Collected data:

——

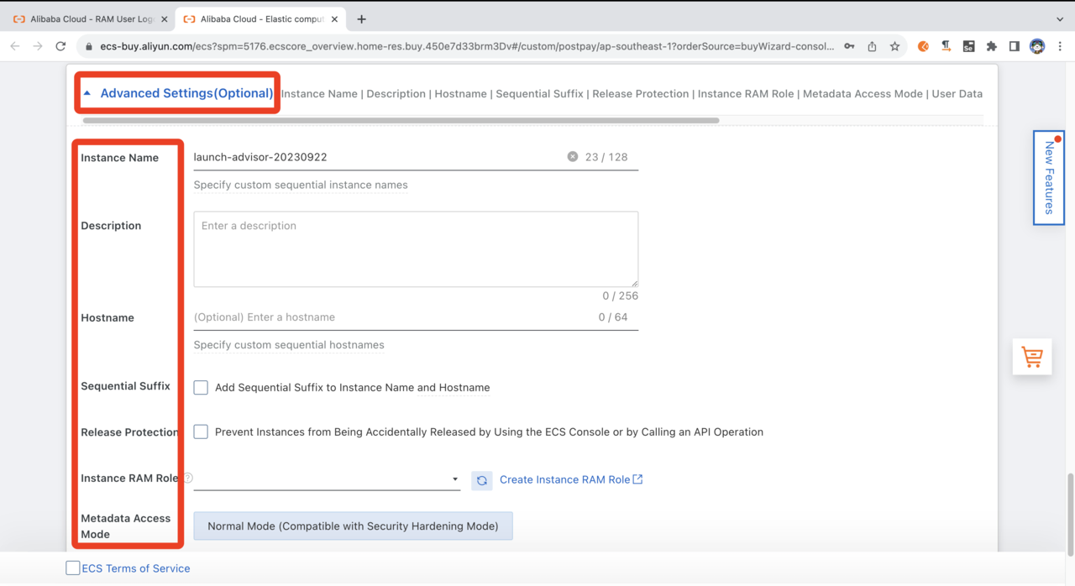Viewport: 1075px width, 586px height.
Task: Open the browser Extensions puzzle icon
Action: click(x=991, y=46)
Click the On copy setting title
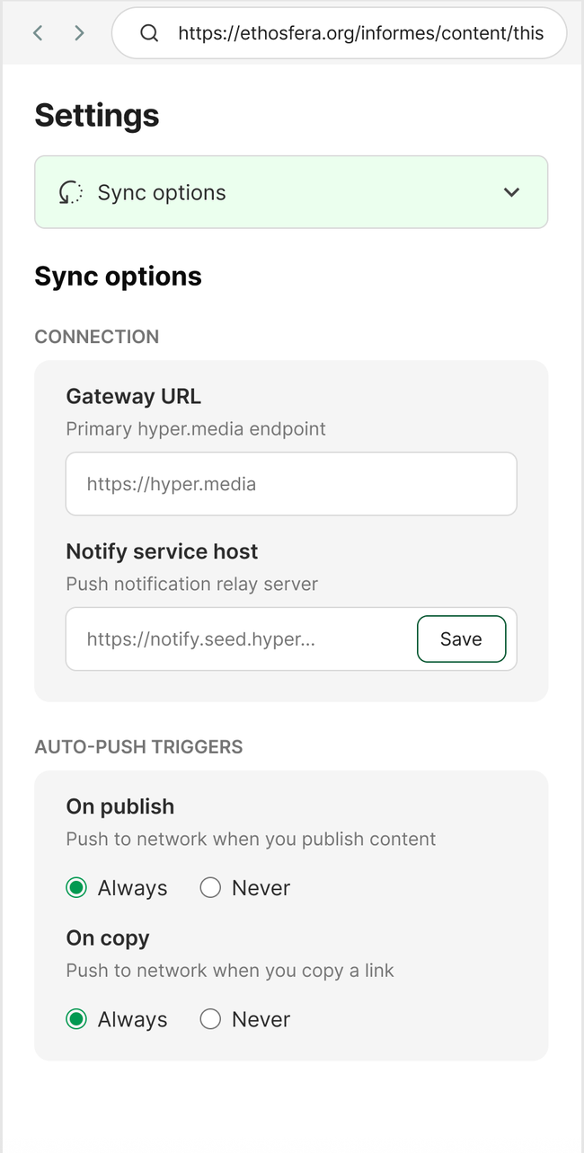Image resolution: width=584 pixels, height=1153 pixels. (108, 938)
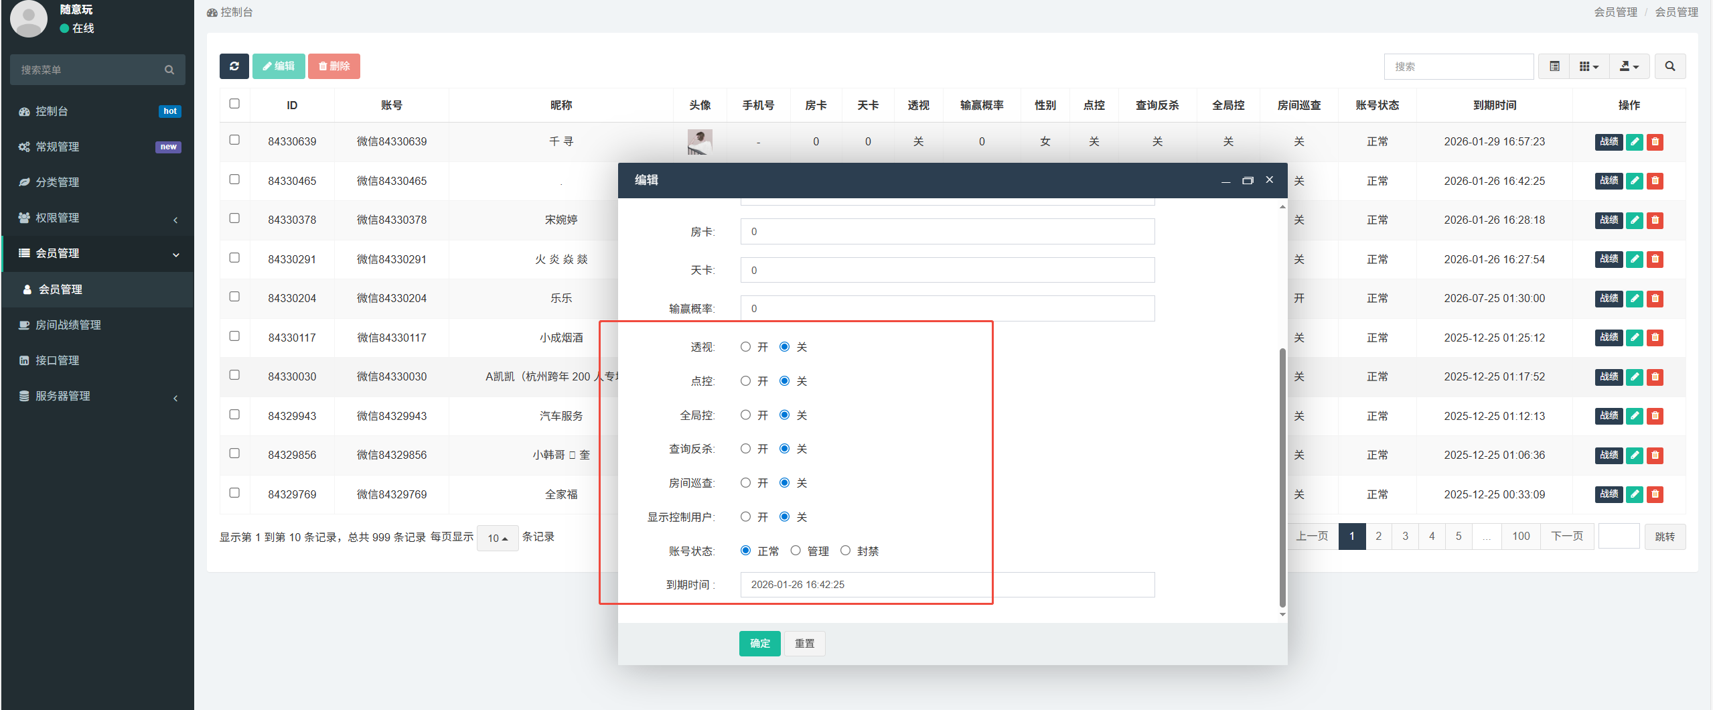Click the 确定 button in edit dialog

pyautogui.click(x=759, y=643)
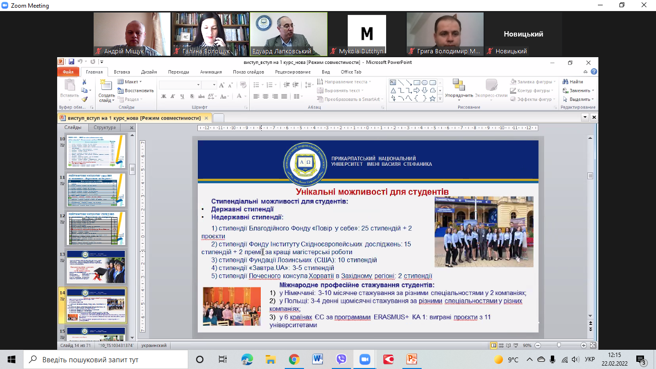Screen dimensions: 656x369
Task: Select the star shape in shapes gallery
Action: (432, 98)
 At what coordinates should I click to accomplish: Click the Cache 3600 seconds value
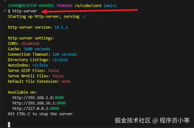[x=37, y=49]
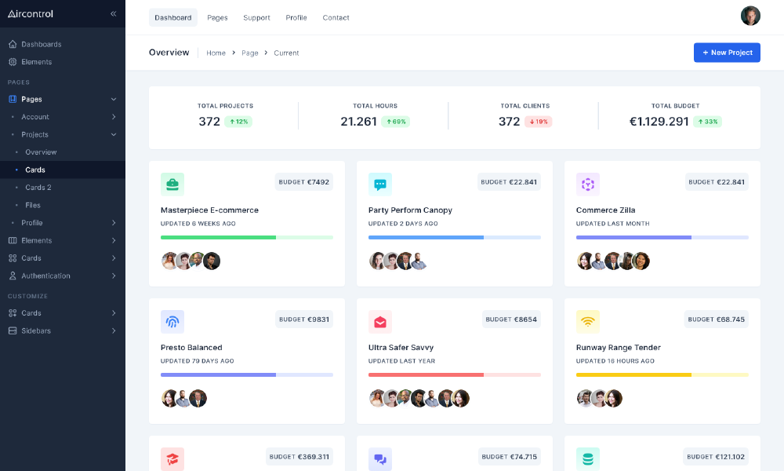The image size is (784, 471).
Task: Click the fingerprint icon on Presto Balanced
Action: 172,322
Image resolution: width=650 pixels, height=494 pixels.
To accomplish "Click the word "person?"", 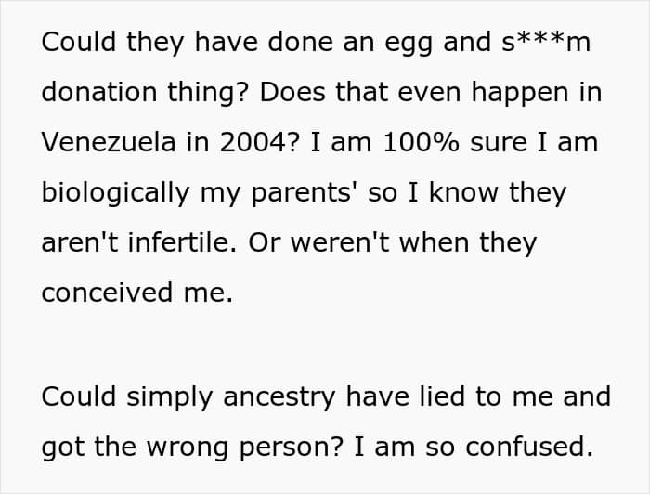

——

Return word for word the line bearing "Image resolution: width=650" and every later line of the entries, but none of the pictures.

Image resolution: width=650 pixels, height=494 pixels.
To accomplish "Click the word "person?"", 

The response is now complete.